A typical interpretation of $\sigma(X)$ would be the smallest $\sigma$-algebra such that $X$ is measurable. It is straightforward to prove that: \begin{align} \sigma(X) = X^{-1}\mathcal{B}([-1,1]) = \{\{X \in B\} \subset \Omega: B \in \mathcal{B}([-1,1])\}. \end{align}
To prove the claim, the idea should be something like this. Let $\mathcal{G}$ be the $\sigma$-algebra generated by sets of the form $\{ E \in \mathcal{B}([-1,1]): E=-E \}$. Now we must show (1) that $X$ is $\mathcal{G}$-measurable and (2) that $\mathcal{G} \subset \sigma(X)$.
However I do not know if this approach is correct since $X(\omega) = \omega^2$.

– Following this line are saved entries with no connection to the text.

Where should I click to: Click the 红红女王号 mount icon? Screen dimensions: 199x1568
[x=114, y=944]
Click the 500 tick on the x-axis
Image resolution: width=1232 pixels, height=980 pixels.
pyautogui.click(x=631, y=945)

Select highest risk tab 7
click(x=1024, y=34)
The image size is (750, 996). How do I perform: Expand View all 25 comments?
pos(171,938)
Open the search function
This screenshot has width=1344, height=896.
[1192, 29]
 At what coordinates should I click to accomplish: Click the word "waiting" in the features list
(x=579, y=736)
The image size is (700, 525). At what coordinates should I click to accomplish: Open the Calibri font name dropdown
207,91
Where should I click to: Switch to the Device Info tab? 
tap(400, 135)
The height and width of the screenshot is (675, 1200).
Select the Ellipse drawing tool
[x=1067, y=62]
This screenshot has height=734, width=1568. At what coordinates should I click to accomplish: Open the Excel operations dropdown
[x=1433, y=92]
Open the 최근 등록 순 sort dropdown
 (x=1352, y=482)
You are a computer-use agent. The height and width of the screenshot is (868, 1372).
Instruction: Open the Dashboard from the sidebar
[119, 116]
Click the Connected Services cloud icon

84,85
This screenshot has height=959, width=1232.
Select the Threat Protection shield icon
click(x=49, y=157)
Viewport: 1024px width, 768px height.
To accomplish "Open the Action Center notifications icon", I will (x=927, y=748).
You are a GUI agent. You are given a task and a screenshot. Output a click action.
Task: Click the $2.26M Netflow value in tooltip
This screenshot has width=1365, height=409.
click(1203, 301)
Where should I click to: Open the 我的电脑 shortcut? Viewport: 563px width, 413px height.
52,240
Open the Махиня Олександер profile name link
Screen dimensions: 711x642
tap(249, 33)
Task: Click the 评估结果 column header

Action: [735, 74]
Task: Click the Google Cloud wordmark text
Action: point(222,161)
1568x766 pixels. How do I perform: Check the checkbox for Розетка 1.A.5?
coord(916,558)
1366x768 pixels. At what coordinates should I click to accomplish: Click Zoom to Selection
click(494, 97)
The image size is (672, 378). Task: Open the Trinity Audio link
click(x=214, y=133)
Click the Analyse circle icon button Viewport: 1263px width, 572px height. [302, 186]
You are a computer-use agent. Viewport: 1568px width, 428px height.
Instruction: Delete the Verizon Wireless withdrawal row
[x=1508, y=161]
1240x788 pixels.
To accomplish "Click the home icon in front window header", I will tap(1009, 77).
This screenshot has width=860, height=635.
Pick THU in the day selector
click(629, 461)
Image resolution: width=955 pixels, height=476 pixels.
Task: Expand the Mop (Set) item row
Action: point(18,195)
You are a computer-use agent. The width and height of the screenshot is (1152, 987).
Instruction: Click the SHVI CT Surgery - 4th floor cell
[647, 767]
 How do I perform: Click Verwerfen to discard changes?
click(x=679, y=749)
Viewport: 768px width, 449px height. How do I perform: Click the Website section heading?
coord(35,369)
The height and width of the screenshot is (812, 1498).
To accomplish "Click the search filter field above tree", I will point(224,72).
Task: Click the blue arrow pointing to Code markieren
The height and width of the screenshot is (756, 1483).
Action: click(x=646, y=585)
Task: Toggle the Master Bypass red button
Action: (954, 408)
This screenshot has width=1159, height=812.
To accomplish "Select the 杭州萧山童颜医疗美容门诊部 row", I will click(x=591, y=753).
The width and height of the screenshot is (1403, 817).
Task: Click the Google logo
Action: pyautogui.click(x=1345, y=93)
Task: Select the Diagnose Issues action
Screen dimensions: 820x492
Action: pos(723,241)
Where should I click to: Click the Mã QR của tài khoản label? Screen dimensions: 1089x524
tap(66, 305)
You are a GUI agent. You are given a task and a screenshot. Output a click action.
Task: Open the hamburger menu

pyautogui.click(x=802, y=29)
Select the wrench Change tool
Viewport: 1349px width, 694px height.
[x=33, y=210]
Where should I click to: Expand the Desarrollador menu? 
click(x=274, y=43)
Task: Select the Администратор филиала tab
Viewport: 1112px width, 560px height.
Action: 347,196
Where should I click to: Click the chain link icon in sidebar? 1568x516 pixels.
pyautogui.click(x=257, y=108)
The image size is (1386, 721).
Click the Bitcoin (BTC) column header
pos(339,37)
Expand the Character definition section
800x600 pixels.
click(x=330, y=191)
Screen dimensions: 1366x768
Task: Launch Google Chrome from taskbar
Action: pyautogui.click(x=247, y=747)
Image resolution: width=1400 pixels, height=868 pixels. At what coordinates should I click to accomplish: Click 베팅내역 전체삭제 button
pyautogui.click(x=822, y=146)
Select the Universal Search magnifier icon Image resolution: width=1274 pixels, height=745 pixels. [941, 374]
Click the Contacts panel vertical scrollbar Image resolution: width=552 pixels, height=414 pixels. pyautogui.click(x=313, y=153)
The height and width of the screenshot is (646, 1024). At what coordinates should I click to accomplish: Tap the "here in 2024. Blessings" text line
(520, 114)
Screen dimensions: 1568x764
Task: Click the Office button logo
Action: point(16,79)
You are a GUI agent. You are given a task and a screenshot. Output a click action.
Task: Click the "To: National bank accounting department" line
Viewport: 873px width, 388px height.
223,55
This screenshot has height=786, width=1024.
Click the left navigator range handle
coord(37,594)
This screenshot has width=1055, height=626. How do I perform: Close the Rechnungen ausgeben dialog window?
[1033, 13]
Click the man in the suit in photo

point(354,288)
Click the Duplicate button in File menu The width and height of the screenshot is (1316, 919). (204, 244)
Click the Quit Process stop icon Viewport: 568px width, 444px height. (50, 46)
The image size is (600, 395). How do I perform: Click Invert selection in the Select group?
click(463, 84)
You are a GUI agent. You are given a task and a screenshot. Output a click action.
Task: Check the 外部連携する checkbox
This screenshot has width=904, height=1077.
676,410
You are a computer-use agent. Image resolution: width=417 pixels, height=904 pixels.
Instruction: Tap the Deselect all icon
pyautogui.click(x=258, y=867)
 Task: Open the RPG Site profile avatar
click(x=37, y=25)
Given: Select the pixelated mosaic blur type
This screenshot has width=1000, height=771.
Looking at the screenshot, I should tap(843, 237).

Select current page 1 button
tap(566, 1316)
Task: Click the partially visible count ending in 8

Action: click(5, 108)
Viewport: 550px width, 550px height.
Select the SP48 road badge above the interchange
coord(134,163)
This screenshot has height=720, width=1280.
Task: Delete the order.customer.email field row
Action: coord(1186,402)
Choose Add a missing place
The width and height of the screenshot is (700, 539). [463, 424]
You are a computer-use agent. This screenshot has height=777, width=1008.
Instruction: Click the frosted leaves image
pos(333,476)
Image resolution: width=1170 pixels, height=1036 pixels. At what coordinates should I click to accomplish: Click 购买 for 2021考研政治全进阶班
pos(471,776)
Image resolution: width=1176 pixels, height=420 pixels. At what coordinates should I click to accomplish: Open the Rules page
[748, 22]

It's clear that $\sigma(X)\subseteq \mathcal{C}$, where $\mathcal{C}=\{ E \in \mathcal{B}([-1,1]): E=-E \}$ because $\sigma(X)$ is generated by the sets of the form $\{X\le x\}\in \mathcal{C}$. On the other hand, for any $C\in \mathcal{C}$, $X(C)=X(C\cap [0,1])\equiv A$ is a Borel set ($\because$ the restriction of $X$ to $[0,1]$ is injective) and $\sigma(X)\ni X^{-1}(A)=C$.